Proposed Topic (Most preferred): :
Clinical Safety and Quality Service II (Projects aiming to enhance clinical safety and outcomes, clinical governance / risk management)
Proposed Topic (Second preferred): :
Staff Engagement and Empowerment (motivating staff / teamwork / work revamp tackling manpower issue / staff wellness / OSH / retention)

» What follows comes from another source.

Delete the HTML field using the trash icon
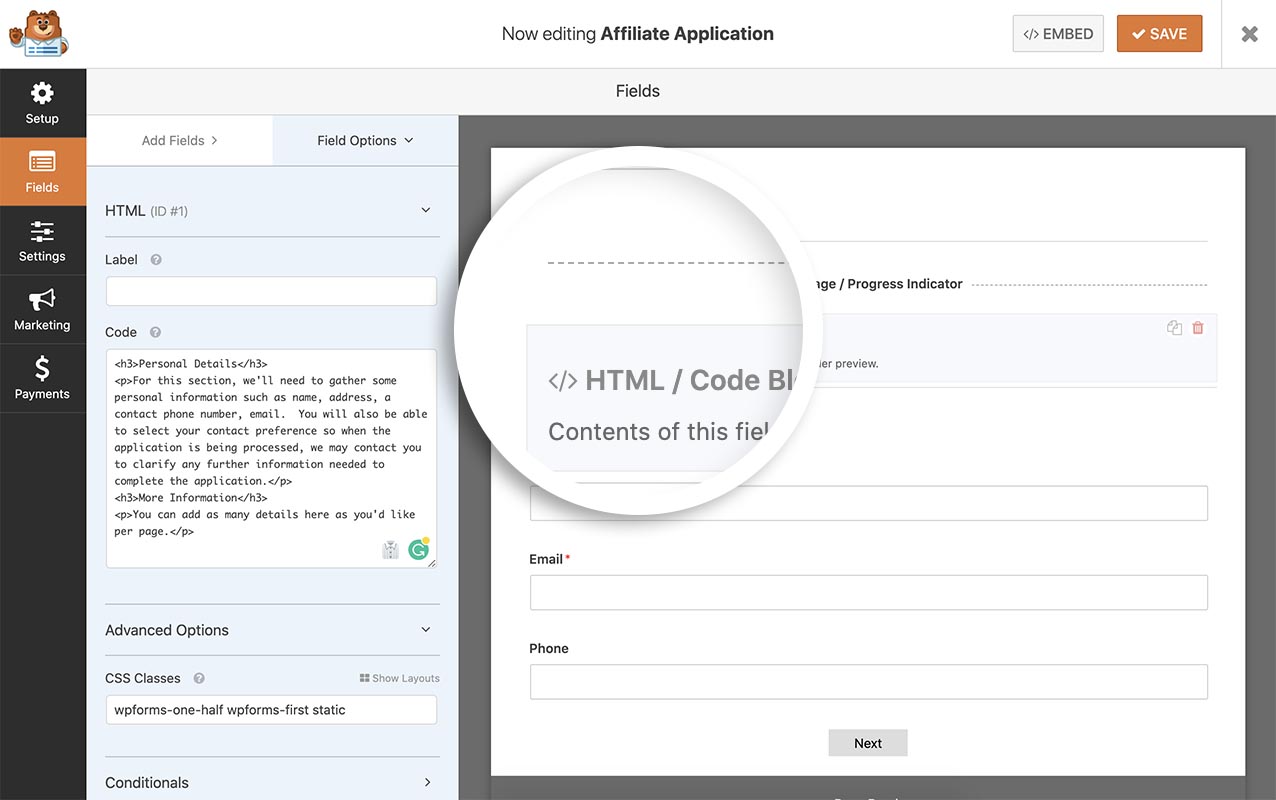The height and width of the screenshot is (800, 1276). pos(1197,327)
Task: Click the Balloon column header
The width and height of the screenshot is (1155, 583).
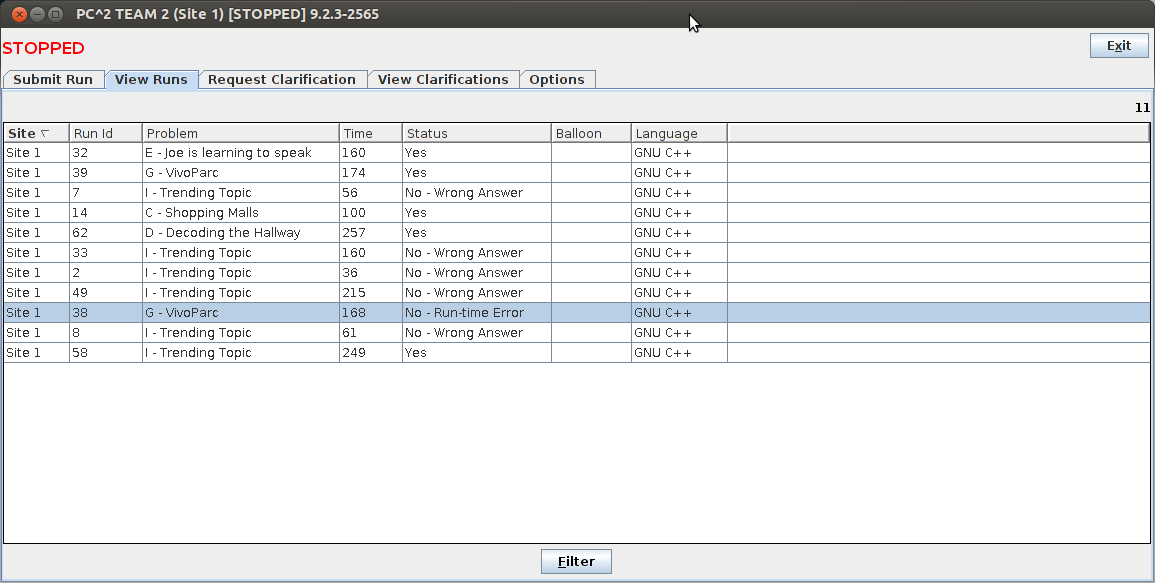Action: (590, 133)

Authors (including presenting author) :
Kwan KY(1), Leung YW(2), Choi WK(1), Yue CS(1), Ng YB(1).
Affiliation :
(1)Division of Cardiology, Department of Medicine and Geriatrics, United Christian Hospital, (2) Nursing Services Division, United Christian Hospital.
Introduction :
Defibrillation is essential in “chain of survival” of in-hospital resuscitation; much higher survival rate is achieved with prioritizing defibrillation for shocking rhythm and initial cardiopulmonary resuscitation (CPR). Cardiac rehabilitation (CR) reduces recurrent cardiovascular event and its mortality after revascularization. Patients are at risk of arrhythmia during stress CR training. Experience from our past CPR drill, earliest response time from witnessed arrest to manual defibrillation was 6 minutes; whereas chance of survival drops by 7-10% per minute without bystander CPR.
Objectives :
Shorten time to defibrillation prior to advanced life support rescuer arrival. Enhance staff’s competence of using semi-automated external defibrillator (SAED) for defibrillation.
Methodology :
Early defibrillation using SAED by accredited therapists in our CR Centre is authorized by our Division of Cardiology under periodical review, when advanced life support rescuer is not readily available on-site for CPR during CR program. 2-hour workshop with theoretical lecture and scenario-based practice had been held annually since 2022. Targeted participants were physiotherapists and occupational therapists who were Basic Life Support providers with service covering cardiac rehabilitation. Electronic survey about staff’s competency and knowledge test of using SAED were performed before and after workshop.
Result & Outcome :
Total 11 therapists were authorized to use SAED in CR Centre after training. Time to defibrillation using SAED by therapists was markedly shortened to 1 minute 48 seconds in CRP drill 2023. All therapists agreed that early defibrillation was crucial for witnessed cardiac arrest. However, they could not implement early defibrillation before. Major barriers included liability, anxiety, inadequate training and equipment concerns. Staff’s competence level had been significantly empowered from 5 to 9 using 10-point scale after training. While automated external defibrillator can be used by anyone at anywhere, SAED is not well utilised in hospital where cardiac arrest often happens with most staffs are BLS providers. Instilling competence with adequate training allows us to act swiftly and save lives. Such intuitive visual-verbal prompting practice can be further promulgated in clinical areas where cardiac arrest seldom found with low staff’s competence.